Dataset excerpts —
::::::

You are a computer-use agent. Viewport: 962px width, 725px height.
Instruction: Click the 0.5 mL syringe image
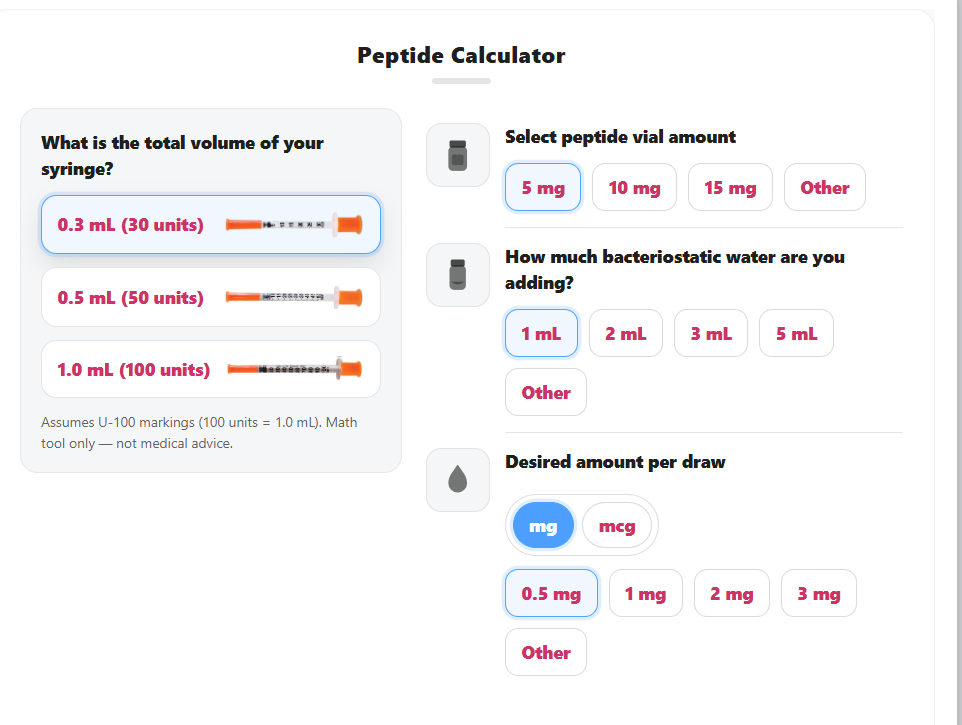pyautogui.click(x=294, y=297)
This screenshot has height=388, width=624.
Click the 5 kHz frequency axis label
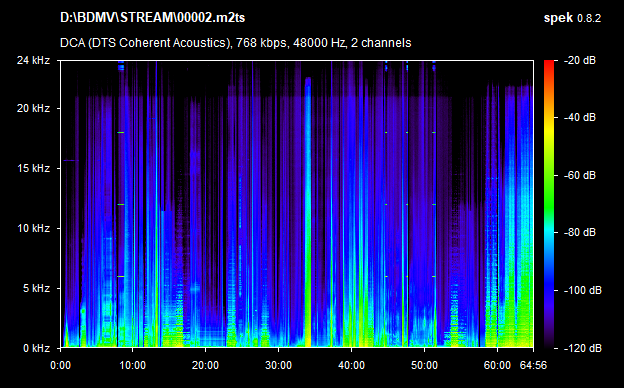[x=36, y=288]
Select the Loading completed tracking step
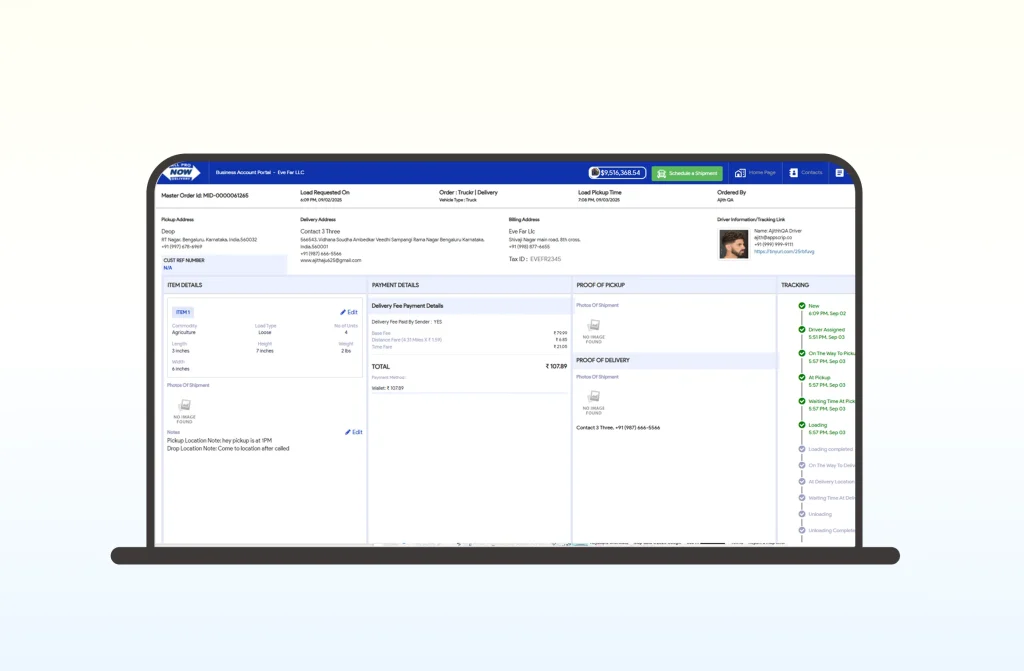Screen dimensions: 1024x671 pos(830,449)
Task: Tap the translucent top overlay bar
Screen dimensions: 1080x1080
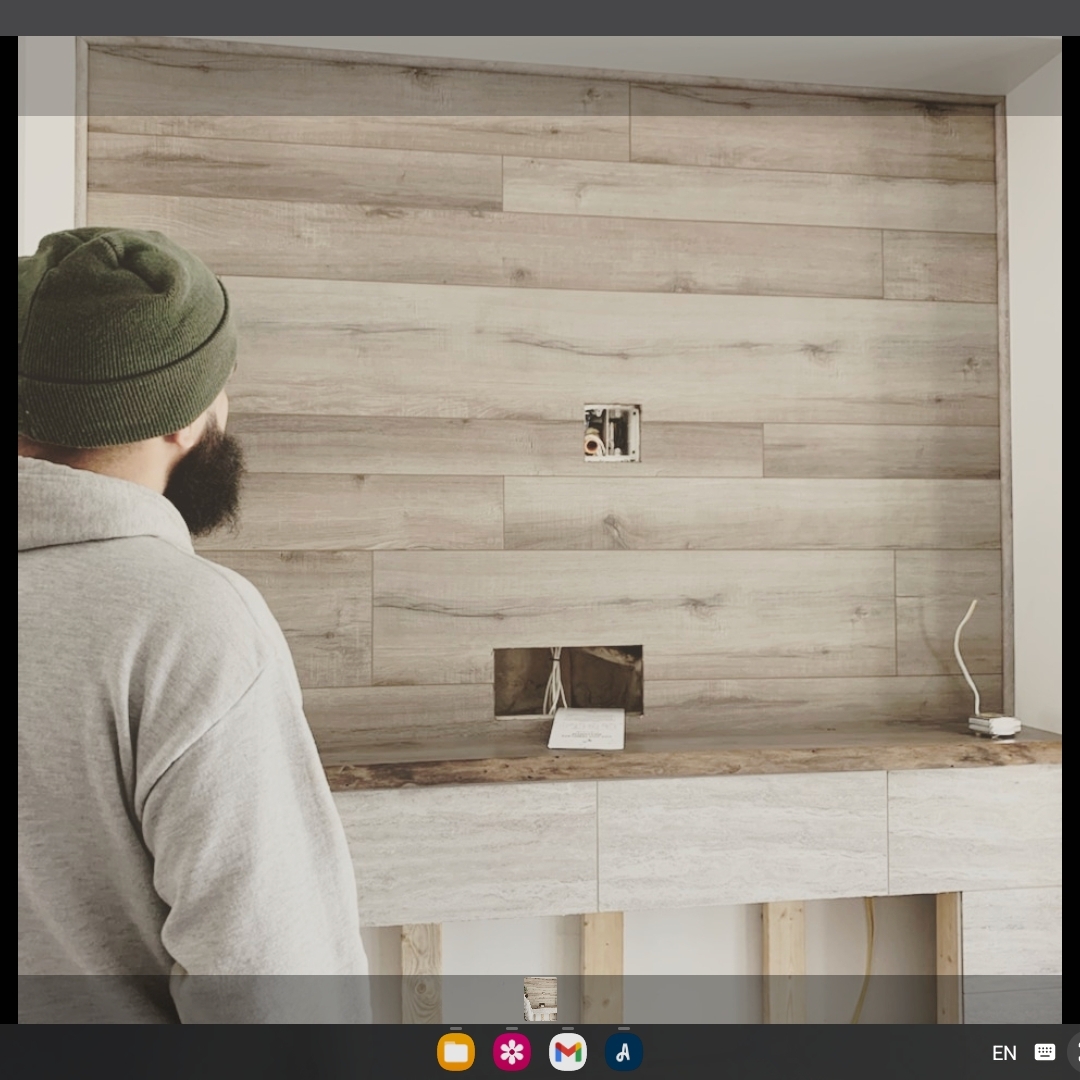Action: [x=540, y=76]
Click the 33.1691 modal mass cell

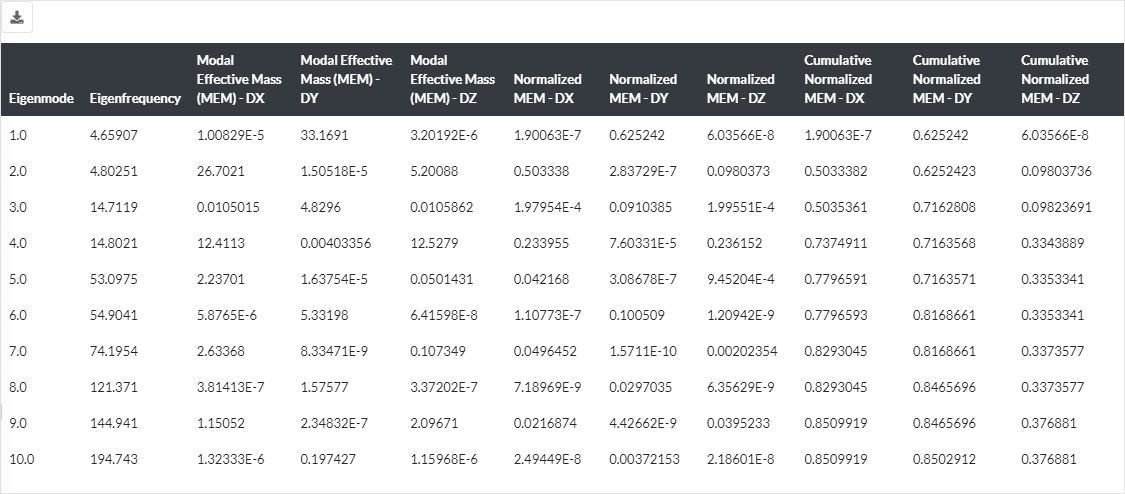coord(325,135)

::::::

Task prompt — Retype all of the entries exactly as written, leaving out any images.

Exercise result —
You are a computer-use agent. Viewport: 962px width, 725px height.
Instruction: Click the 0.5 mL syringe image
pyautogui.click(x=294, y=297)
This screenshot has height=388, width=624.
Click the 5 kHz frequency axis label
[x=36, y=288]
Select the Loading completed tracking step
Screen dimensions: 1024x671 pos(830,449)
Task: Tap the translucent top overlay bar
Screen dimensions: 1080x1080
Action: [x=540, y=76]
Click the 33.1691 modal mass cell

coord(325,135)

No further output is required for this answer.